Australia had won the first Ashes Test easily but England famously attacked from the beginning in this Test, scoring 407 in just 80 overs, an unthinkable scoring rate for Test cricket (partly buoyed no doubt by the absence of Glenn McGrath, felled by a freak injury just before the match started). The intensity was kept up by Australia but the hosts got a 99-run lead. However, they frittered it away by collapsing for 182, even though Andrew Flintoff’s 73 off 86 balls with the score at 75 for 6 was cause for some cheer. A target of 282 was not an easy one, though certainly gettable for this Australian batting line-up.

However, from 47 for no loss, Australia collapsed to 175 for 8, with an inspired Flintoff leading the way, despite an injured shoulder, with 3 wickets. Brett Lee (who had taken 4-82 when England collapsed in the second innings) and Shane Warne (who had taken 10 wickets in the match) took the score to 220, when Flintoff got Warne. Michael Kasprowicz joined a set Lee, and the two began to knock off the runs. They added 59 runs in an hour, and at 279 for 9, with three runs to win, Steve Harmison got Kasprowicz to glove a bouncer to the wicketkeeper Geraint Jones.
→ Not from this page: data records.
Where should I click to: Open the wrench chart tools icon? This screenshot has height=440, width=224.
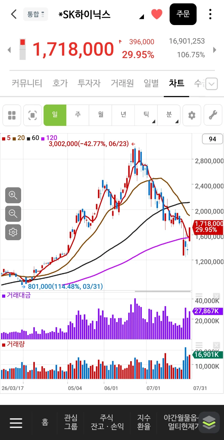tap(213, 115)
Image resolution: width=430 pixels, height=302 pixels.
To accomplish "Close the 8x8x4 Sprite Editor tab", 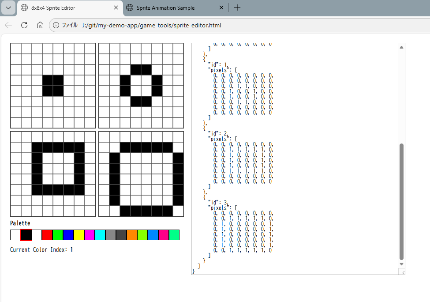I will pos(116,8).

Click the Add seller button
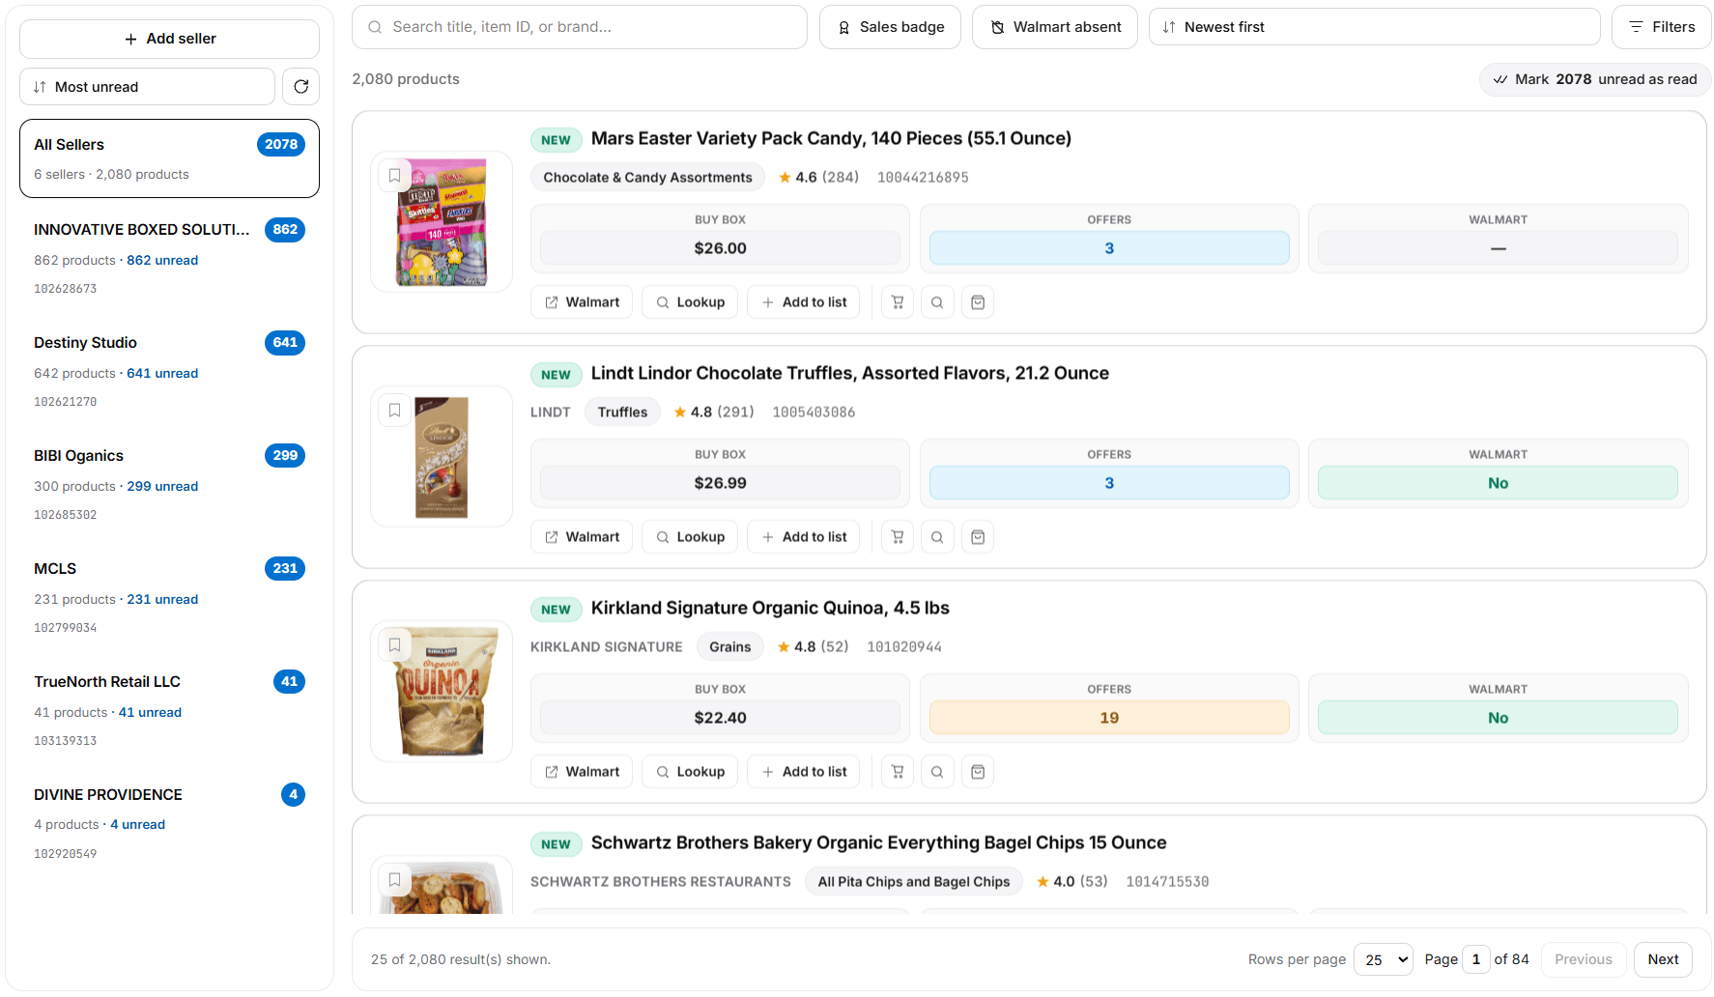coord(169,39)
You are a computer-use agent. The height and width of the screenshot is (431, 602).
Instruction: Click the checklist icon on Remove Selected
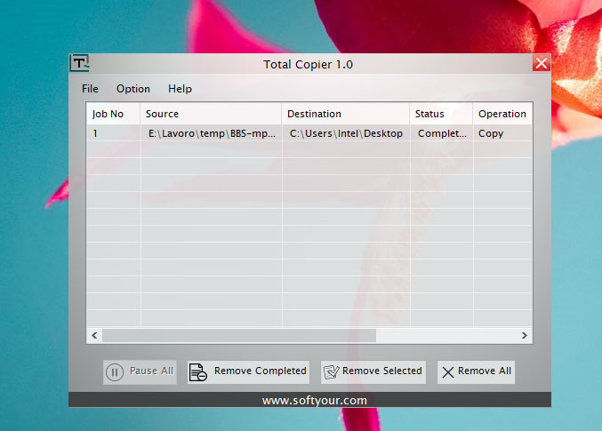tap(331, 371)
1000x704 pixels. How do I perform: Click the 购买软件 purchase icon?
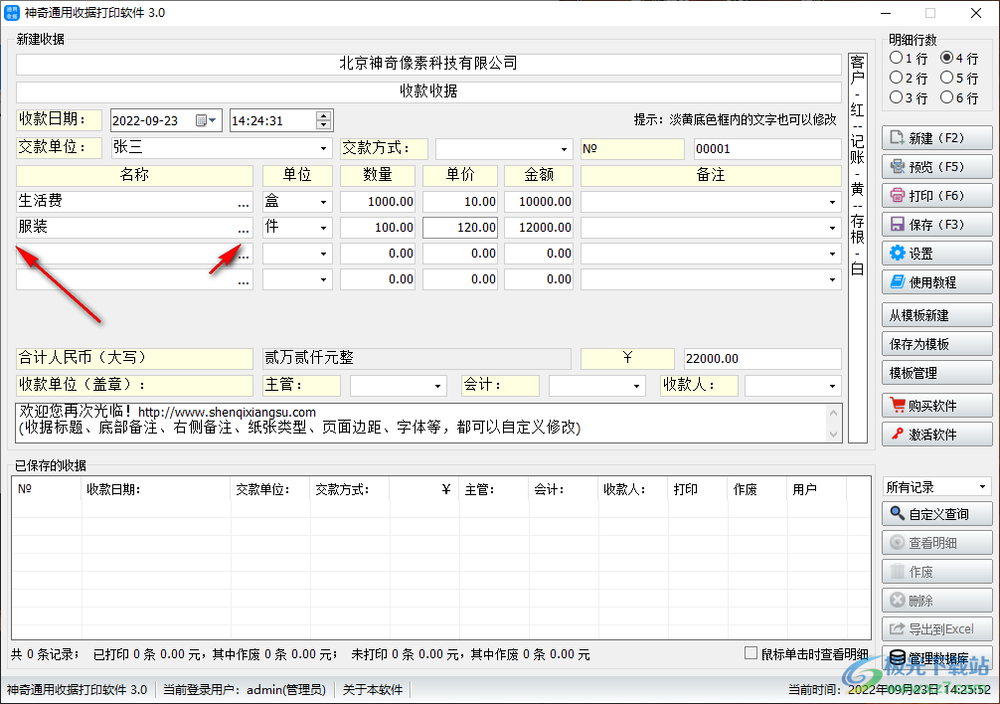[x=935, y=405]
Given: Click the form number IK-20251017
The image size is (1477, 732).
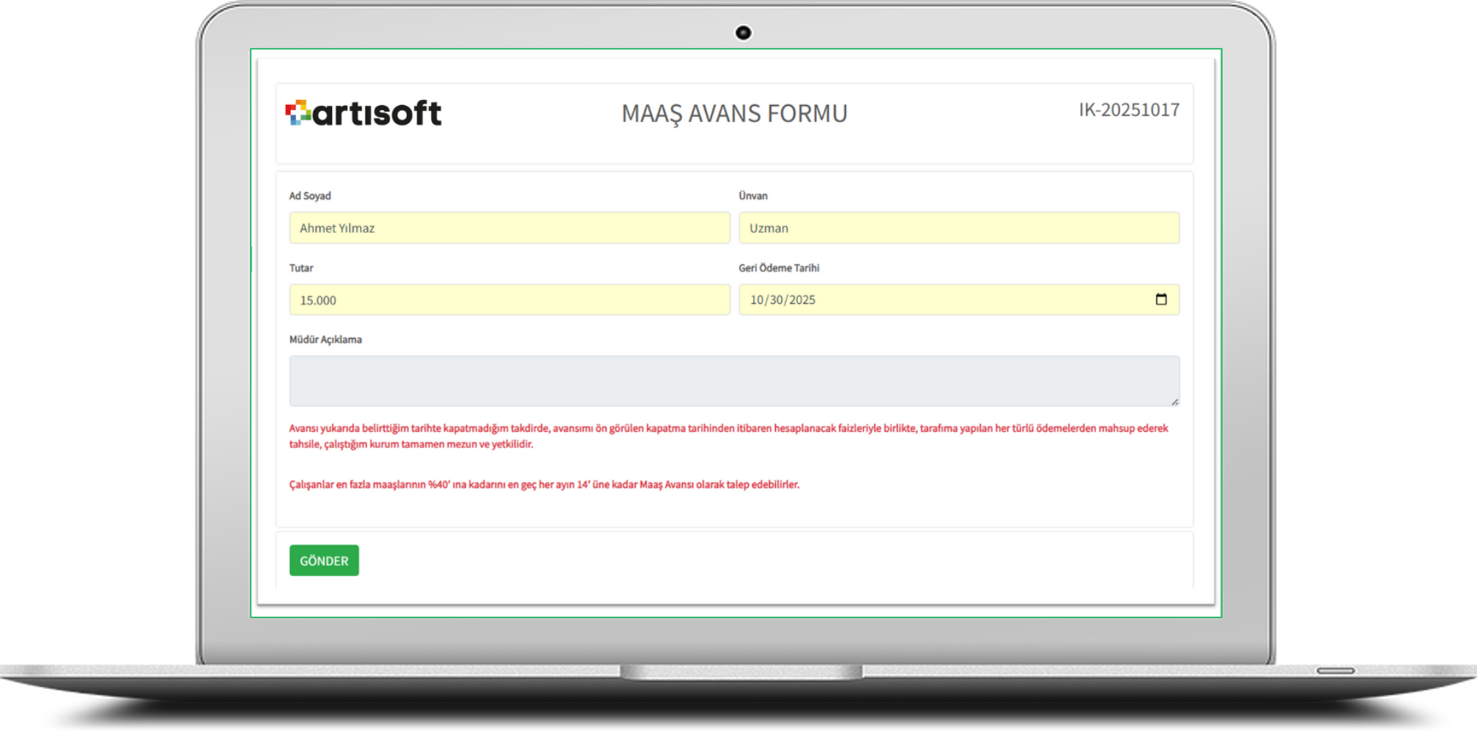Looking at the screenshot, I should tap(1129, 110).
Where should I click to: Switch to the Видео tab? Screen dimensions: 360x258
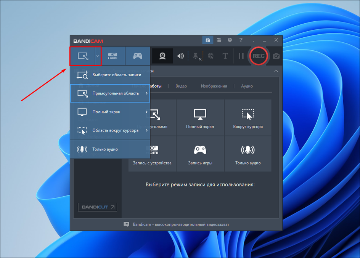(x=181, y=86)
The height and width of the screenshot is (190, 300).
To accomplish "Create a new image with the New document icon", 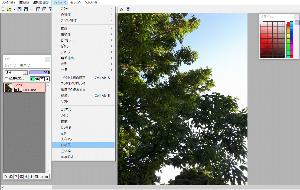I will point(3,9).
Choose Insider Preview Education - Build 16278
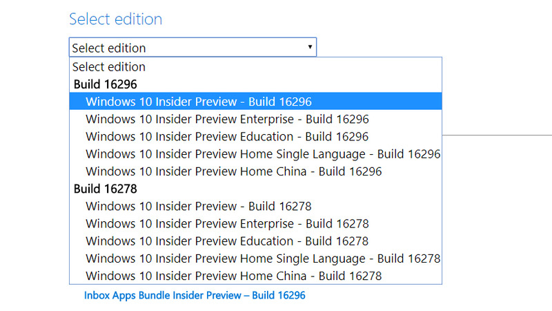This screenshot has width=552, height=311. (x=227, y=241)
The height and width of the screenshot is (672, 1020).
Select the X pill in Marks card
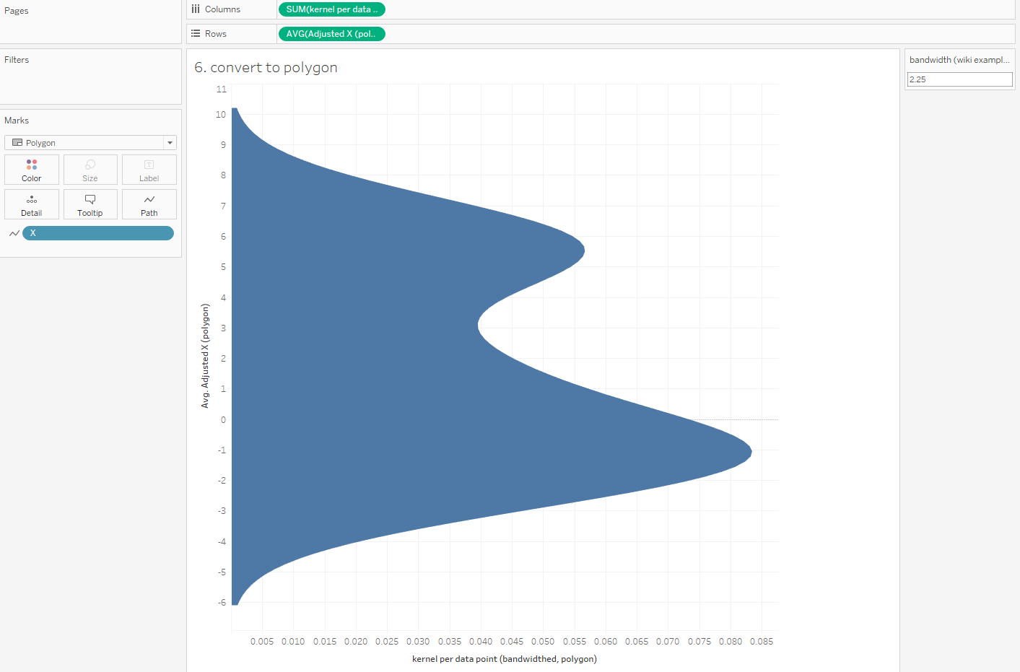tap(98, 233)
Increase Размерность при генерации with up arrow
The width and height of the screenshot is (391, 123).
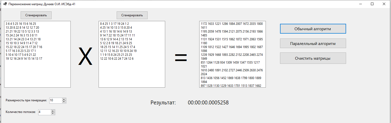click(x=64, y=99)

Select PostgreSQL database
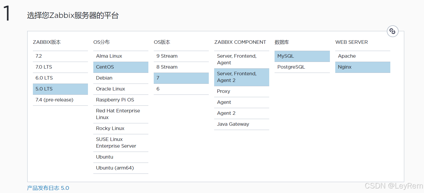[x=302, y=67]
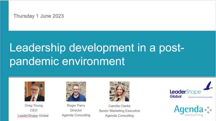Click the Greg Young name caption
Screen dimensions: 216x121
coord(34,106)
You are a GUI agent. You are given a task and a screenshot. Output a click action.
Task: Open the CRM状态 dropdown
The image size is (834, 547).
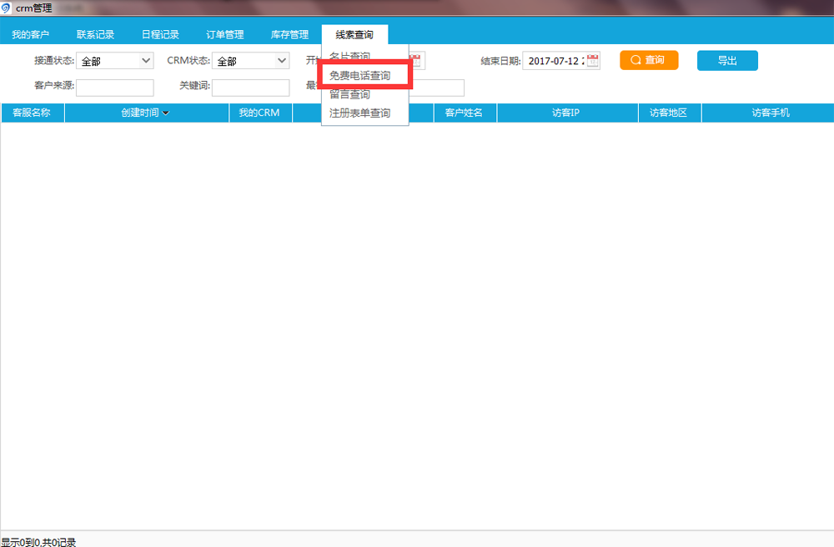pyautogui.click(x=282, y=61)
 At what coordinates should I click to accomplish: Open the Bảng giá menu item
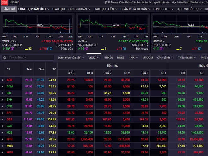[9, 9]
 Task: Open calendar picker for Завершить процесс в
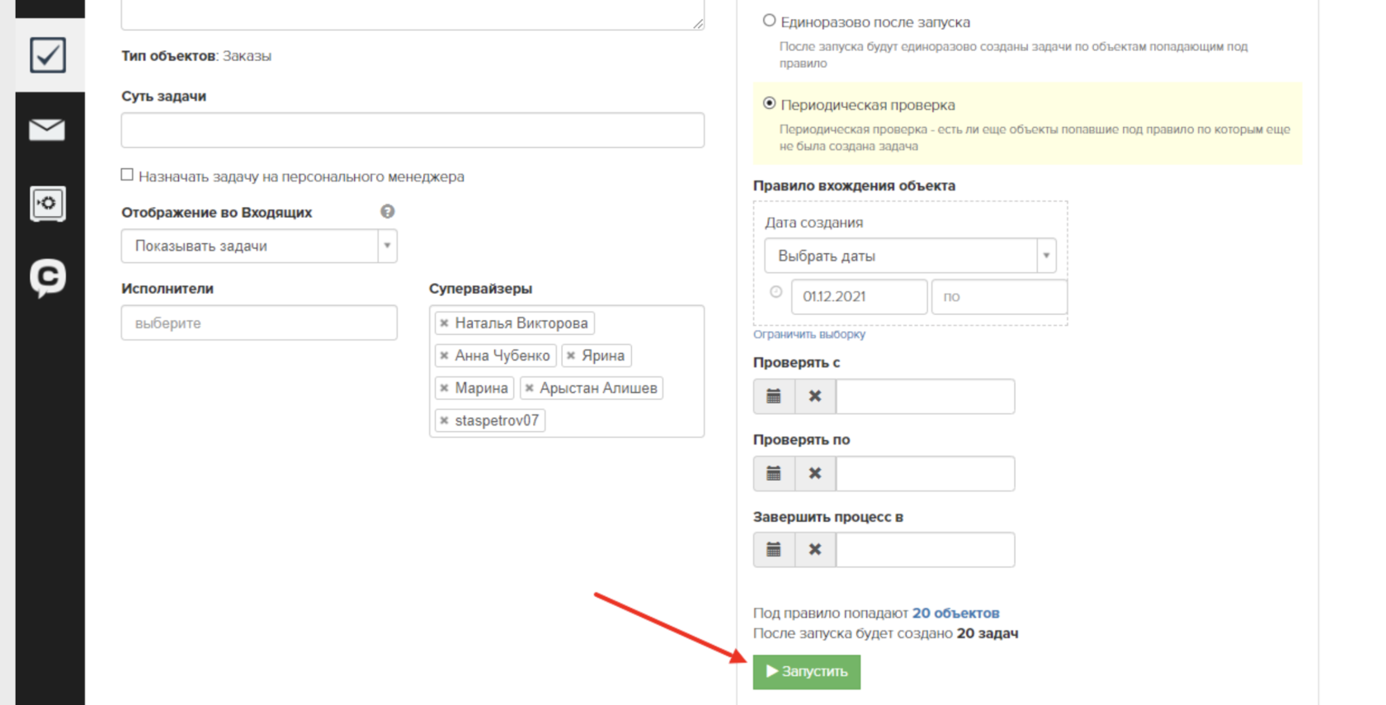pyautogui.click(x=774, y=550)
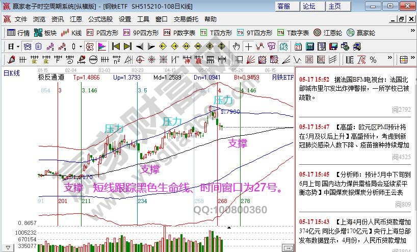Expand the candlestick style dropdown arrow
This screenshot has width=417, height=252.
tap(81, 46)
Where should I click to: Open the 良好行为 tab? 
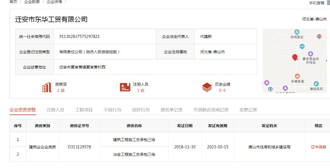[x=141, y=110]
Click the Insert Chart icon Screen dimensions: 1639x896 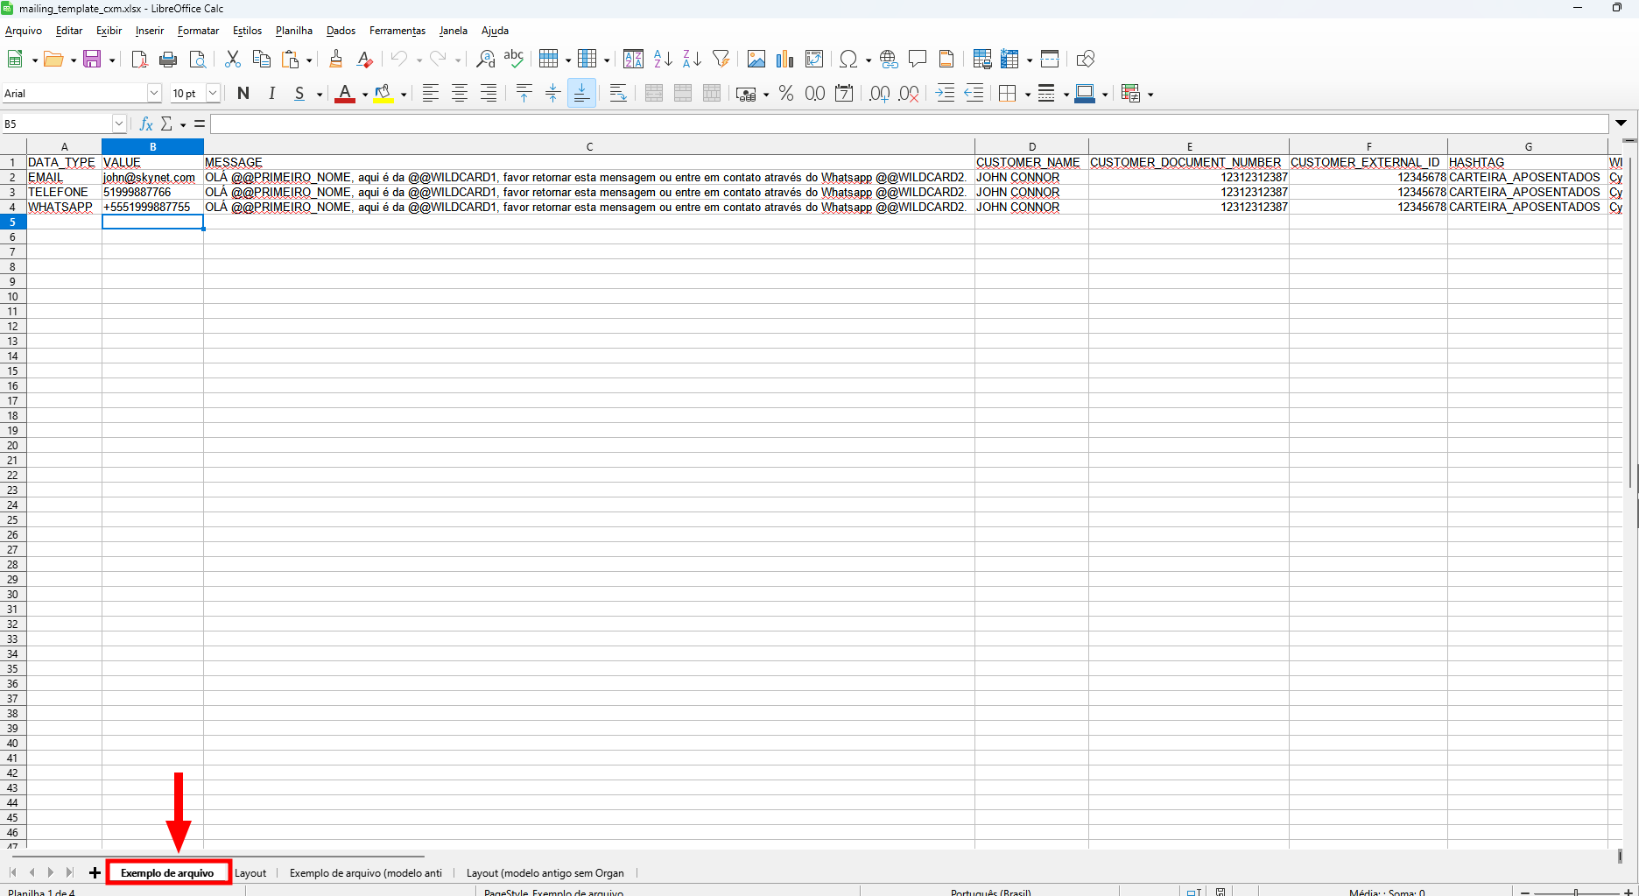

England won by their closest margin in Test history. They drew level 1-1 in a series they went on to famously win. At 0-2, the series might well have ended here.

This moment of a gutted Brett Lee being consoled by Andrew Flintoff immediately after Kasprowicz’s dismissal remains one of the iconic moments in the sport.

It was 7.17 being consoled by 6.73.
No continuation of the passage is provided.